The first question you will face when assembling a home audio or theatre system is whether to go the route of separates or a receiver. Years ago, this question was easily answered based on budget. But thanks to Rotel's "balanced design" philosophy, breaking up is no longer hard to do. Of course, if you do not have the space for several pieces of equipment, then a receiver may be your only option. You will also need to take the power requirements of your speakers into consideration. 

Theoretically, separates provide better sound. Consider that a receiver has three components all in one box: a tuner (radio), a power amplifier (several if it is a home theatre receiver), and a preamplifier (for volume, tone controls, etc). That's a lot of noise-generating circuitry going on in one box. By having separate components, each one is designed to handle one task, with their own dedicated power supplies, and without interference from the other. 

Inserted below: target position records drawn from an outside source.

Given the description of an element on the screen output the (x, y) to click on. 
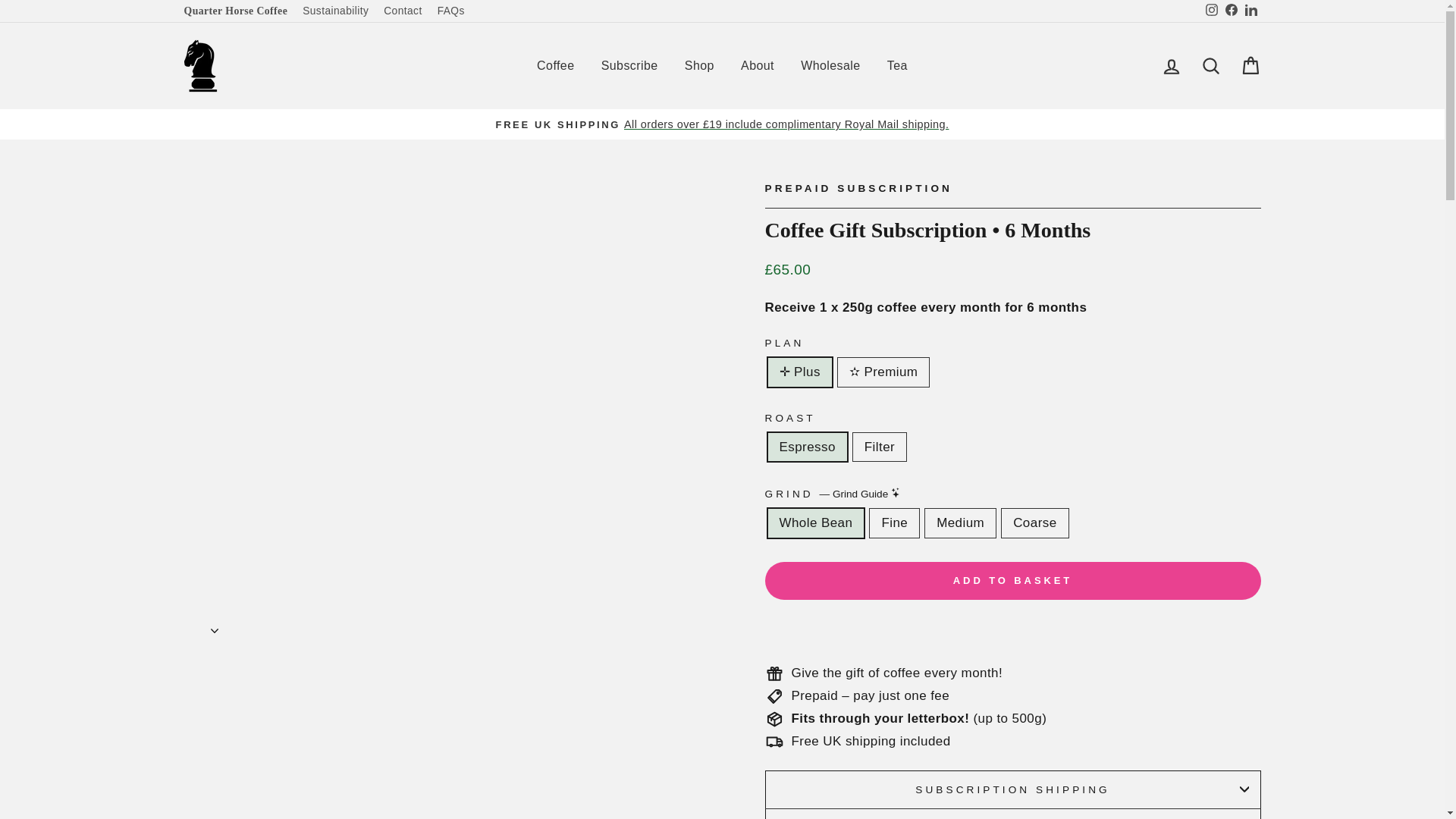
Quarter Horse Coffee on LinkedIn (1250, 11)
Quarter Horse Coffee on Facebook (1230, 11)
Prepaid Subscription (858, 188)
Quarter Horse Coffee on Instagram (1211, 11)
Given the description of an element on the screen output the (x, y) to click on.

This also makes it easier to upgrade or repair a component. Ordinarily, receivers cannot be upgraded, and if the tuner section breaks, you must bring the entire unit in for repair, creating system down time. Yet if you have a separate tuner which breaks, it can be sent for service but you can still enjoy the remainder of your system while you await its return. And if you find a better tuner that strikes your fancy, changing to the new model is easy, as opposed to living with whatever is built-in to your receiver. Your power will also be limited to your receiver's rated amplification, unless you add an outboard amplifier. 

Having said all of that, receivers have come a long way. It could be argued that if you invest in a very high quality receiver, such as Rotel's RSX-1560, you could approach (but not match) the level of separates. A receiver will also require less interconnects and may prove easier to use and faster to set up. 

In general, if you have the money and the space, seriously consider separates. Otherwise, buy the best receiver within your budget. There is a half way solution to the above dilemma: an integrated amplifier. An integrated amplifier, such as Rotel's RA-1520 or the improved RA-1570, combines the amplifier and preamplifier in one chassis (the user may add on a separate tuner if desired).